Although on the surface it is an emotional piece about relationships that transcend ideological diversity, in the end this article seems merely to reinforce our political and theological differences, drawing a line in the sand that not even friendship can overcome. By sentimentalizing this relationship, Hearne gives lip service to his openness, while in fact remaining closed.

Here, this passage exemplifies Hearne's own reluctance to being open to authentic change. He writes:

"Because of my friendship with David, I was open to meeting with Parents, Families and
Friends of Lesbians and Gays (PFLAG), a group that supports the ordination of gays and lesbians, before I attended General Conference. While the meeting didn't change my vote, it changed my heart.

At the meeting, I ran into a minister who I'd known for years. One of his children is gay; I never knew that. That made me realize I need to be careful about what I say. I wondered, 'How long has this pastor listened to comments or jokes that cut him to the quick?' The meeting with PFLAG, encouraged by David, made me more mindful of what I say and how I act."

I find it puzzling that after listening to the heart-wrenching tales of exclusion and discrimination told by parents of LGBT persons, some from his own colleague, all Hearne can do is wonder about the impact of "comments" and "jokes" on these families' lives and question whether or not he has said something offensive in the past.
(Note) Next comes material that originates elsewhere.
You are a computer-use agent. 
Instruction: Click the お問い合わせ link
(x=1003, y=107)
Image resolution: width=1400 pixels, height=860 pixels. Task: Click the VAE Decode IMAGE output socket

It seems unimaginable that he could have listened to these parents and not understood the way in which his own actions in supporting the denomination's discriminatory stance on LGBT persons excludes them and their families from full participation in the life of the Church. It seems as though his relationships with those different from him have a limited impact...changing the way he feels, but not the way he votes.

How is it that one's heart can be changed, but one's vote remains staunchly the same? If hearts are truly opened, how can ideological and political positions remain so rigid?

I wonder how many of our General Conference delegates compartmentalize their work and lives so that they can separate how they feel from how they act. As a denomination I think that we must begin to ask the question to what extent our values, that is those things we cherish in our hearts, are consistent with our actions, ideas, politics and ultimately votes.